8 of 144 comments (clear)

  1. not buying any more new computers & gadgets by FudRucker · · Score: 5, Insightful

    until the CPU manufacturers resolve this issue, if necessary will scour craigslist and second hand PC shops and buy used junk for cheap, no more high dollars spent on new desktops & laptops & tablets & phones until this CPU vulnerability issue is resolved in a proper and long term way

    --
    Politics is Treachery, Religion is Brainwashing
    1. Re:not buying any more new computers & gadgets by Anonymous Coward · · Score: 5, Insightful

      Nothing will ever be 100% secure, so just give up.

    2. Re:not buying any more new computers & gadgets by Anonymous Coward · · Score: 1, Insightful

      you will have to apply crippleware patches to secure it - and reduce it to half the original performance

      That "reduced performance" is actually the performance you should have had all along.

      The problem is, Intel tried to cheat. "Speculative execution" is just a marketing gimmick created so they could claim that their chips were faster than the competition. And when one company cheats, and gets away with it, everyone else has to cheat too, in order to stay competitive. So now we're stuck with hundreds of millions of CPUs with design flaws.

  2. More of an issue now by FeelGood314 · · Score: 5, Insightful

    CPUs have always had flaws and as a developer there was always an errata sheet you had to read and understand. The problem today is cloud computing and to some extent javascript. People are now running untrusted code on the same systems as their trusted programs. It was assumed that as long as your sandbox for these programs was secure and well defined that this was safe. Spectre and Meltdown proved this wasn't true.
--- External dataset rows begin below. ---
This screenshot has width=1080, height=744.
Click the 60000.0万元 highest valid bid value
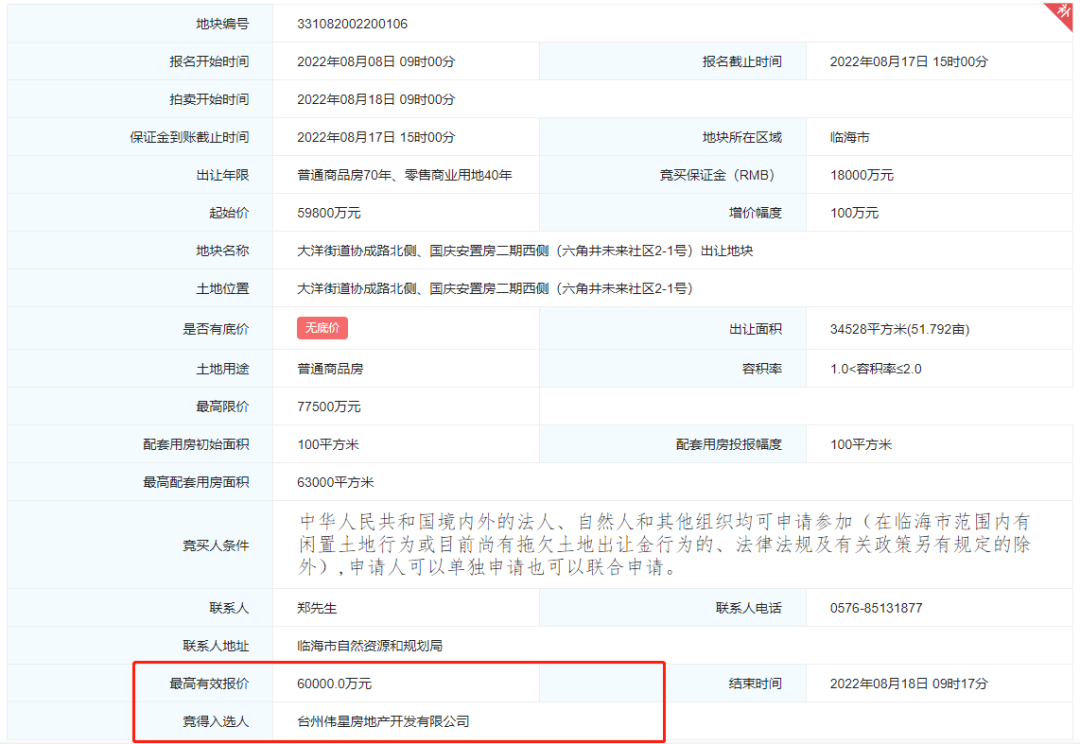point(335,684)
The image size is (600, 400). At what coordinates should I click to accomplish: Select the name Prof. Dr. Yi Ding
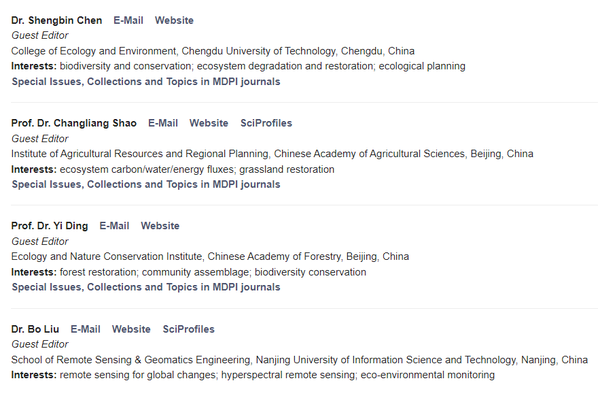coord(50,226)
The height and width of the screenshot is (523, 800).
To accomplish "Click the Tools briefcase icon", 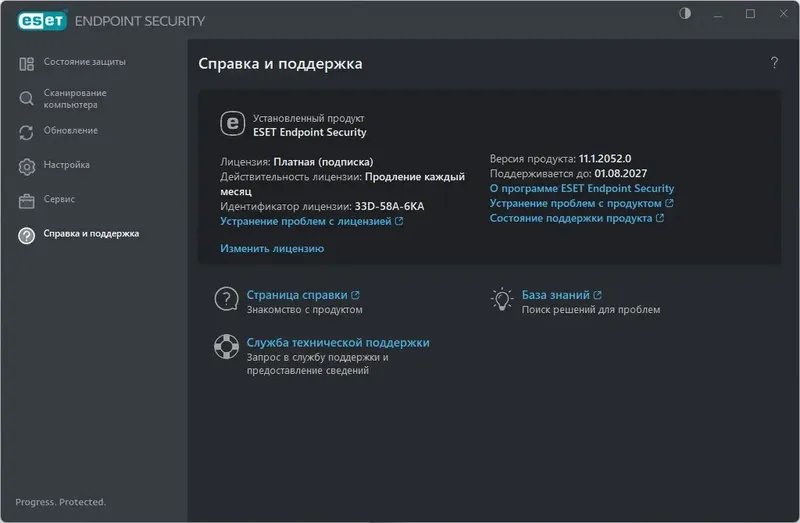I will click(27, 200).
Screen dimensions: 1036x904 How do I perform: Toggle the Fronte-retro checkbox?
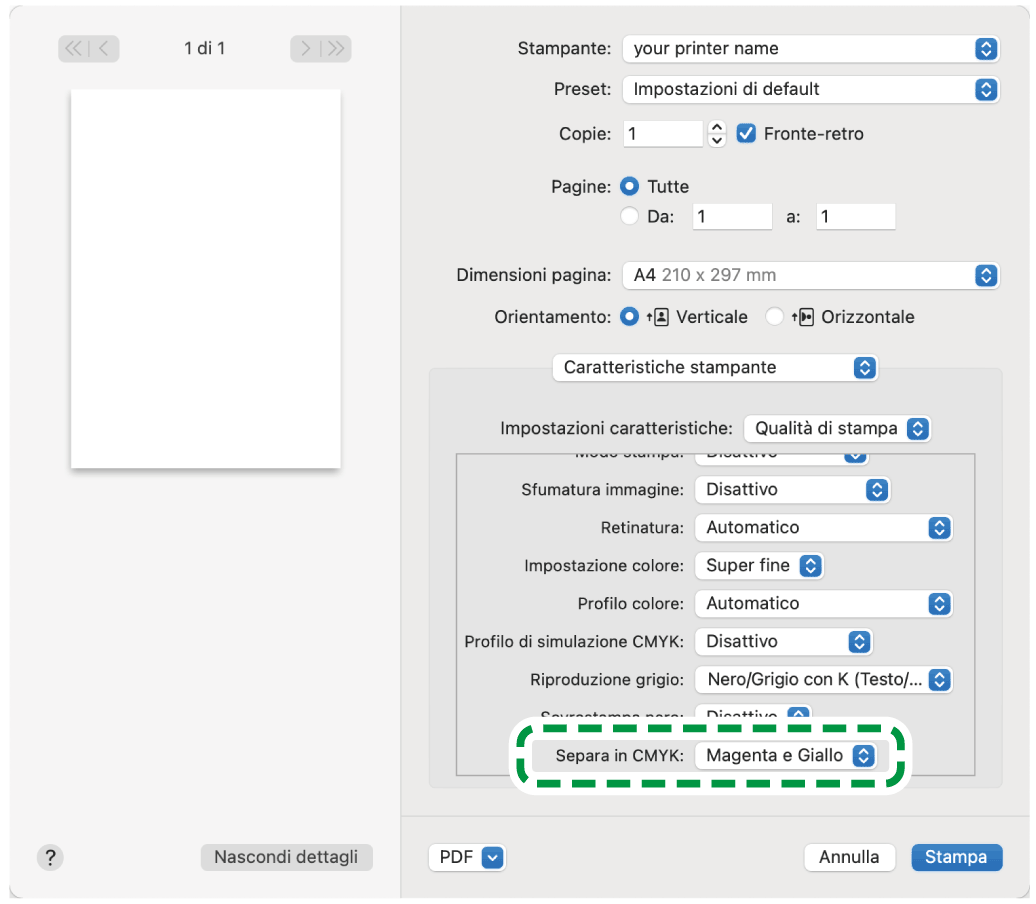pos(746,133)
  3. Next generation by 110010001000 · · Score: 5, Insightful

    Very possibly the next generation of Intel processors are going to be slower than the previous generation once they have to fix these architectural issues.

  4. Re: not buying any more new computers & gadget by sexconker · · Score: 2, Insightful

    A 100 percent secure computer can be turned into a military grade cipher machine by every competent computer scientist...

    Nope. A 100% secure system wouldn't let the computer scientist modify it or even determine that its hardware met milspec.

  5. Re: not buying any more new computers & gadget by ralphsiegler · · Score: 4, Insightful

    the 100% percent secure computer is one that no one can access and no one knows where it is

  6. Not a language issue by FeelGood314 · · Score: 4, Insightful

    It's not the language it's the CPU instruction pipeline. On your old 8 bit computer it would take 4 ticks to fetch the instruction, fetch the arguments, do the calculation, store the result. Then we got a pipeline where each tick you would do all 4 things, fetch instruction 4, get the arguments for instruction 3, do the calculation for instruction 2 and store the result of the instruction 1. Over the years pipelines got longer and more complex. An inefficiency in pipelines occurs when you do a branch, then have to wait for the pipeline to fill. The solution to this is to fetch both instructions and speculatively do both until you know which way the branch went. Unfortunately there were two security problems with this. Intel wasn't checking if you had permission to gather the arguments until after they were fetched and second some effects of following the branch that wasn't taken could be seen by the branch that was. So the trick was to get the speculative branch, the one your code won't take in the end, to fetch something you shouldn't have access to and then in the other branch look at that data.

    It is actually very easy to exploit Meltdown and Spectre in assembly and C and much harder in JavaScript. However, my web browser doesn't regularly download and run binary files, it does regularly load JavaScript and automatically run it.